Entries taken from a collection
>>

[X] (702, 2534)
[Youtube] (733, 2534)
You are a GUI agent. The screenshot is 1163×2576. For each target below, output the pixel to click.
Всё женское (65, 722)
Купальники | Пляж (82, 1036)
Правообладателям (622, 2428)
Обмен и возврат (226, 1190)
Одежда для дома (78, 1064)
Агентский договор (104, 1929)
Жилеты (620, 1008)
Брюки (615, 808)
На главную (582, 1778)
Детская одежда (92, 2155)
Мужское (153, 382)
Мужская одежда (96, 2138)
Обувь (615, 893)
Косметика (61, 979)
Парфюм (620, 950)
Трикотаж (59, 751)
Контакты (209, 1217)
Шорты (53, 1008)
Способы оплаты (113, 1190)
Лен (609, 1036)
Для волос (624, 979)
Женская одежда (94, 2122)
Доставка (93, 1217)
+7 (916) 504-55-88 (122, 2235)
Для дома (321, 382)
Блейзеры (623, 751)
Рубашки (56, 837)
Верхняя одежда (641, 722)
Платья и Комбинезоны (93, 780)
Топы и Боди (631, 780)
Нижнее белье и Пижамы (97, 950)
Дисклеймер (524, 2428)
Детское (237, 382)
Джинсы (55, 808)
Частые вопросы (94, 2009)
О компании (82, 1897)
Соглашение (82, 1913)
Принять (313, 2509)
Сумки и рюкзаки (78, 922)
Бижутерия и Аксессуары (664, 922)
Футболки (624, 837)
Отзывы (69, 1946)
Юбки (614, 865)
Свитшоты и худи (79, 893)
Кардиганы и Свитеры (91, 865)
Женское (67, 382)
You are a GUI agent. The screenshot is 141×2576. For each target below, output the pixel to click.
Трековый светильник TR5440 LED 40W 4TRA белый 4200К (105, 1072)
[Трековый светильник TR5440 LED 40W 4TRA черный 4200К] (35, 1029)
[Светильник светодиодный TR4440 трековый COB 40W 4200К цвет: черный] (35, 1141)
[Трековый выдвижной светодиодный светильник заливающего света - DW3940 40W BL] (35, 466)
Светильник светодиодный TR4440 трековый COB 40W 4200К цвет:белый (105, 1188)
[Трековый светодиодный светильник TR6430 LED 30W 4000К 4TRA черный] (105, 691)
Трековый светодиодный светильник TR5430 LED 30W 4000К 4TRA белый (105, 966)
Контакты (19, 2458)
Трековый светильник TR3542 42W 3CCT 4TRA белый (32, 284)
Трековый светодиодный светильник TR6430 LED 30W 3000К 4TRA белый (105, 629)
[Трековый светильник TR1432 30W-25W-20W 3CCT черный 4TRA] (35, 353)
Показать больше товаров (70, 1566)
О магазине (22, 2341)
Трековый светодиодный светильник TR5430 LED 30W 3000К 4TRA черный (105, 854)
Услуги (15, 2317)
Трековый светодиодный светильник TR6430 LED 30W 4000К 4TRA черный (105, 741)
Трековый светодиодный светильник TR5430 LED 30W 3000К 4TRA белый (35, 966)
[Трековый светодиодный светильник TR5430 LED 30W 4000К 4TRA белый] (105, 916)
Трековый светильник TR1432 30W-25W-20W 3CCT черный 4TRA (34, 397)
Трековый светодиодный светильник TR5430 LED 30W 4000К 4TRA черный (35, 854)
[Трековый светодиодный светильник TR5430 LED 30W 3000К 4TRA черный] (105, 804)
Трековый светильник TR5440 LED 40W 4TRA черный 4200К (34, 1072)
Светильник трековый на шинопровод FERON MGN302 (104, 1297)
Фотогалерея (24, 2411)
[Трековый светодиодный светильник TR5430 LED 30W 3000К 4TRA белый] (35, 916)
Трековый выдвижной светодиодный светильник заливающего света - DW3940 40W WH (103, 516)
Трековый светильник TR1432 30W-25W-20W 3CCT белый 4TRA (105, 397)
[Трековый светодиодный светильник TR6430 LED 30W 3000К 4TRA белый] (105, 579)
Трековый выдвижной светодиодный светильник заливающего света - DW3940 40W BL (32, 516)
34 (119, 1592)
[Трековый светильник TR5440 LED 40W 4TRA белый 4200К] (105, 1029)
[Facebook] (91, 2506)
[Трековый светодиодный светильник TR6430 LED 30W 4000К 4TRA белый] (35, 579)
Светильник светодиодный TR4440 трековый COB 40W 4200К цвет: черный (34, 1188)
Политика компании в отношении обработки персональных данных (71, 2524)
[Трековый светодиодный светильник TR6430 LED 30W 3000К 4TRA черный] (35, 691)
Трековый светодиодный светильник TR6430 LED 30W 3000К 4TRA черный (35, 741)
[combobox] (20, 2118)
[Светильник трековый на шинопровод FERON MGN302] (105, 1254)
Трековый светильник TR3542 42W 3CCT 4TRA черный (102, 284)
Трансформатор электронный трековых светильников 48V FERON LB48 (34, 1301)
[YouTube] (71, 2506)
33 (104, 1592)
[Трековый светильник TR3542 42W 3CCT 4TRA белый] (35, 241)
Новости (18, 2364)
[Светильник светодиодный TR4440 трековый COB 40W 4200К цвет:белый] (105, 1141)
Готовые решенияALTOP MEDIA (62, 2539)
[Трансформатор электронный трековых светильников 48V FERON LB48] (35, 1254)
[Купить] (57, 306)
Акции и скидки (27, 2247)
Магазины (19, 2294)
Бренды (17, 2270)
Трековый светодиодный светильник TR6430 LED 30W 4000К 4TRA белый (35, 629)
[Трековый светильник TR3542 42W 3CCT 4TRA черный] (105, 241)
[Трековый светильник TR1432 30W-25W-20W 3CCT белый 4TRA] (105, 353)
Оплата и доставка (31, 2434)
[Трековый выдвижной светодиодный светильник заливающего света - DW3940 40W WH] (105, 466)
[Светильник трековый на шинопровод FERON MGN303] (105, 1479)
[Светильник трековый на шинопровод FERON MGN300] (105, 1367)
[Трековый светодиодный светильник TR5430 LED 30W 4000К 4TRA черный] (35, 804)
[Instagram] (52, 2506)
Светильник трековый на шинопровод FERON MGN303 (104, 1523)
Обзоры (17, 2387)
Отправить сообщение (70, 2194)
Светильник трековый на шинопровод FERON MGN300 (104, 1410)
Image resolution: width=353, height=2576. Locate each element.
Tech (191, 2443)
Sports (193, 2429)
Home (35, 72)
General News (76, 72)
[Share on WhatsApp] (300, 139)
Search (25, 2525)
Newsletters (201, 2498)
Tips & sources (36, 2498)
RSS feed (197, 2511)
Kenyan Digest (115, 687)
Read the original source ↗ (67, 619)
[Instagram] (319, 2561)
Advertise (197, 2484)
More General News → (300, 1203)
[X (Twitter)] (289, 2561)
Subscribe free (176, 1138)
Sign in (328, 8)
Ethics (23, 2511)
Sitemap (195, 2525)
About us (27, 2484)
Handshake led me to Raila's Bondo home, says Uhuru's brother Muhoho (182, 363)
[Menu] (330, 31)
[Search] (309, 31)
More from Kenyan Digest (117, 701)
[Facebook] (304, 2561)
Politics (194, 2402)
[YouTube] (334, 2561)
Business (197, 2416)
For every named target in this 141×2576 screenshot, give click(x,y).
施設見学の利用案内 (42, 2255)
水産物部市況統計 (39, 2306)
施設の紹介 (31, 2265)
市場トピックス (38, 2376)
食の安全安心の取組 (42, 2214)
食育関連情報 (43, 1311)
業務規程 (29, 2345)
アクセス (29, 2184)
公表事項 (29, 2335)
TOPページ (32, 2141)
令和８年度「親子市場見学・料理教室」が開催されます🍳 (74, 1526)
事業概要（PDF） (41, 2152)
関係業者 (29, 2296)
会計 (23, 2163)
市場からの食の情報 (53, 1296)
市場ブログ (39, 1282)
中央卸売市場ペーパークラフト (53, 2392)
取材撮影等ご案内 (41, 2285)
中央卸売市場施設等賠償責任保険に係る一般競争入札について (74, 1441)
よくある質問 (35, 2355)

<<

→ **WHAT YOU NEED TO DO**
When you answer, set down the entries above precisely as they read.

→ **SOLUTION TO THIS TASK**
[X] (702, 2534)
[Youtube] (733, 2534)
You are a GUI agent. The screenshot is 1163×2576. For each target below, output the pixel to click.
Всё женское (65, 722)
Купальники | Пляж (82, 1036)
Правообладателям (622, 2428)
Обмен и возврат (226, 1190)
Одежда для дома (78, 1064)
Агентский договор (104, 1929)
Жилеты (620, 1008)
Брюки (615, 808)
На главную (582, 1778)
Детская одежда (92, 2155)
Мужское (153, 382)
Мужская одежда (96, 2138)
Обувь (615, 893)
Косметика (61, 979)
Парфюм (620, 950)
Трикотаж (59, 751)
Контакты (209, 1217)
Шорты (53, 1008)
Способы оплаты (113, 1190)
Лен (609, 1036)
Для волос (624, 979)
Женская одежда (94, 2122)
Доставка (93, 1217)
+7 (916) 504-55-88 (122, 2235)
Для дома (321, 382)
Блейзеры (623, 751)
Рубашки (56, 837)
Верхняя одежда (641, 722)
Платья и Комбинезоны (93, 780)
Топы и Боди (631, 780)
Нижнее белье и Пижамы (97, 950)
Дисклеймер (524, 2428)
Детское (237, 382)
Джинсы (55, 808)
Частые вопросы (94, 2009)
О компании (82, 1897)
Соглашение (82, 1913)
Принять (313, 2509)
Сумки и рюкзаки (78, 922)
Бижутерия и Аксессуары (664, 922)
Футболки (624, 837)
Отзывы (69, 1946)
Юбки (614, 865)
Свитшоты и худи (79, 893)
Кардиганы и Свитеры (91, 865)
Женское (67, 382)
You are a GUI agent. The screenshot is 141×2576. For each target below, output the pixel to click.
Трековый светильник TR5440 LED 40W 4TRA белый 4200К (105, 1072)
[Трековый светильник TR5440 LED 40W 4TRA черный 4200К] (35, 1029)
[Светильник светодиодный TR4440 трековый COB 40W 4200К цвет: черный] (35, 1141)
[Трековый выдвижной светодиодный светильник заливающего света - DW3940 40W BL] (35, 466)
Светильник светодиодный TR4440 трековый COB 40W 4200К цвет:белый (105, 1188)
[Трековый светодиодный светильник TR6430 LED 30W 4000К 4TRA черный] (105, 691)
Трековый светодиодный светильник TR5430 LED 30W 4000К 4TRA белый (105, 966)
Контакты (19, 2458)
Трековый светильник TR3542 42W 3CCT 4TRA белый (32, 284)
Трековый светодиодный светильник TR6430 LED 30W 3000К 4TRA белый (105, 629)
[Трековый светильник TR1432 30W-25W-20W 3CCT черный 4TRA] (35, 353)
Показать больше товаров (70, 1566)
О магазине (22, 2341)
Трековый светодиодный светильник TR5430 LED 30W 3000К 4TRA черный (105, 854)
Услуги (15, 2317)
Трековый светодиодный светильник TR6430 LED 30W 4000К 4TRA черный (105, 741)
Трековый светодиодный светильник TR5430 LED 30W 3000К 4TRA белый (35, 966)
[Трековый светодиодный светильник TR5430 LED 30W 4000К 4TRA белый] (105, 916)
Трековый светильник TR1432 30W-25W-20W 3CCT черный 4TRA (34, 397)
Трековый светодиодный светильник TR5430 LED 30W 4000К 4TRA черный (35, 854)
[Трековый светодиодный светильник TR5430 LED 30W 3000К 4TRA черный] (105, 804)
Трековый светильник TR5440 LED 40W 4TRA черный 4200К (34, 1072)
Светильник трековый на шинопровод FERON MGN302 (104, 1297)
Фотогалерея (24, 2411)
[Трековый светодиодный светильник TR5430 LED 30W 3000К 4TRA белый] (35, 916)
Трековый выдвижной светодиодный светильник заливающего света - DW3940 40W WH (103, 516)
Трековый светильник TR1432 30W-25W-20W 3CCT белый 4TRA (105, 397)
[Трековый светодиодный светильник TR6430 LED 30W 3000К 4TRA белый] (105, 579)
Трековый выдвижной светодиодный светильник заливающего света - DW3940 40W BL (32, 516)
34 (119, 1592)
[Трековый светильник TR5440 LED 40W 4TRA белый 4200К] (105, 1029)
[Facebook] (91, 2506)
[Трековый светодиодный светильник TR6430 LED 30W 4000К 4TRA белый] (35, 579)
Светильник светодиодный TR4440 трековый COB 40W 4200К цвет: черный (34, 1188)
Политика компании в отношении обработки персональных данных (71, 2524)
[Трековый светодиодный светильник TR6430 LED 30W 3000К 4TRA черный] (35, 691)
Трековый светодиодный светильник TR6430 LED 30W 3000К 4TRA черный (35, 741)
[combobox] (20, 2118)
[Светильник трековый на шинопровод FERON MGN302] (105, 1254)
Трековый светильник TR3542 42W 3CCT 4TRA черный (102, 284)
Трансформатор электронный трековых светильников 48V FERON LB48 (34, 1301)
[YouTube] (71, 2506)
33 (104, 1592)
[Трековый светильник TR3542 42W 3CCT 4TRA белый] (35, 241)
Новости (18, 2364)
[Светильник светодиодный TR4440 трековый COB 40W 4200К цвет:белый] (105, 1141)
Готовые решенияALTOP MEDIA (62, 2539)
[Трансформатор электронный трековых светильников 48V FERON LB48] (35, 1254)
[Купить] (57, 306)
Акции и скидки (27, 2247)
Магазины (19, 2294)
Бренды (17, 2270)
Трековый светодиодный светильник TR6430 LED 30W 4000К 4TRA белый (35, 629)
[Трековый светильник TR3542 42W 3CCT 4TRA черный] (105, 241)
[Трековый светильник TR1432 30W-25W-20W 3CCT белый 4TRA] (105, 353)
Оплата и доставка (31, 2434)
[Трековый выдвижной светодиодный светильник заливающего света - DW3940 40W WH] (105, 466)
[Светильник трековый на шинопровод FERON MGN303] (105, 1479)
[Светильник трековый на шинопровод FERON MGN300] (105, 1367)
[Трековый светодиодный светильник TR5430 LED 30W 4000К 4TRA черный] (35, 804)
[Instagram] (52, 2506)
Светильник трековый на шинопровод FERON MGN303 (104, 1523)
Обзоры (17, 2387)
Отправить сообщение (70, 2194)
Светильник трековый на шинопровод FERON MGN300 (104, 1410)
Image resolution: width=353, height=2576. Locate each element.
Tech (191, 2443)
Sports (193, 2429)
Home (35, 72)
General News (76, 72)
[Share on WhatsApp] (300, 139)
Search (25, 2525)
Newsletters (201, 2498)
Tips & sources (36, 2498)
RSS feed (197, 2511)
Kenyan Digest (115, 687)
Read the original source ↗ (67, 619)
[Instagram] (319, 2561)
Advertise (197, 2484)
More General News → (300, 1203)
[X (Twitter)] (289, 2561)
Subscribe free (176, 1138)
Sign in (328, 8)
Ethics (23, 2511)
Sitemap (195, 2525)
About us (27, 2484)
Handshake led me to Raila's Bondo home, says Uhuru's brother Muhoho (182, 363)
[Menu] (330, 31)
[Search] (309, 31)
More from Kenyan Digest (117, 701)
[Facebook] (304, 2561)
Politics (194, 2402)
[YouTube] (334, 2561)
Business (197, 2416)
For every named target in this 141×2576 screenshot, give click(x,y).
施設見学の利用案内 (42, 2255)
水産物部市況統計 (39, 2306)
施設の紹介 (31, 2265)
市場トピックス (38, 2376)
食の安全安心の取組 (42, 2214)
食育関連情報 (43, 1311)
業務規程 (29, 2345)
アクセス (29, 2184)
公表事項 (29, 2335)
TOPページ (32, 2141)
令和８年度「親子市場見学・料理教室」が開催されます🍳 (74, 1526)
事業概要（PDF） (41, 2152)
関係業者 (29, 2296)
会計 (23, 2163)
市場からの食の情報 (53, 1296)
市場ブログ (39, 1282)
中央卸売市場ペーパークラフト (53, 2392)
取材撮影等ご案内 (41, 2285)
中央卸売市場施設等賠償責任保険に係る一般競争入札について (74, 1441)
よくある質問 (35, 2355)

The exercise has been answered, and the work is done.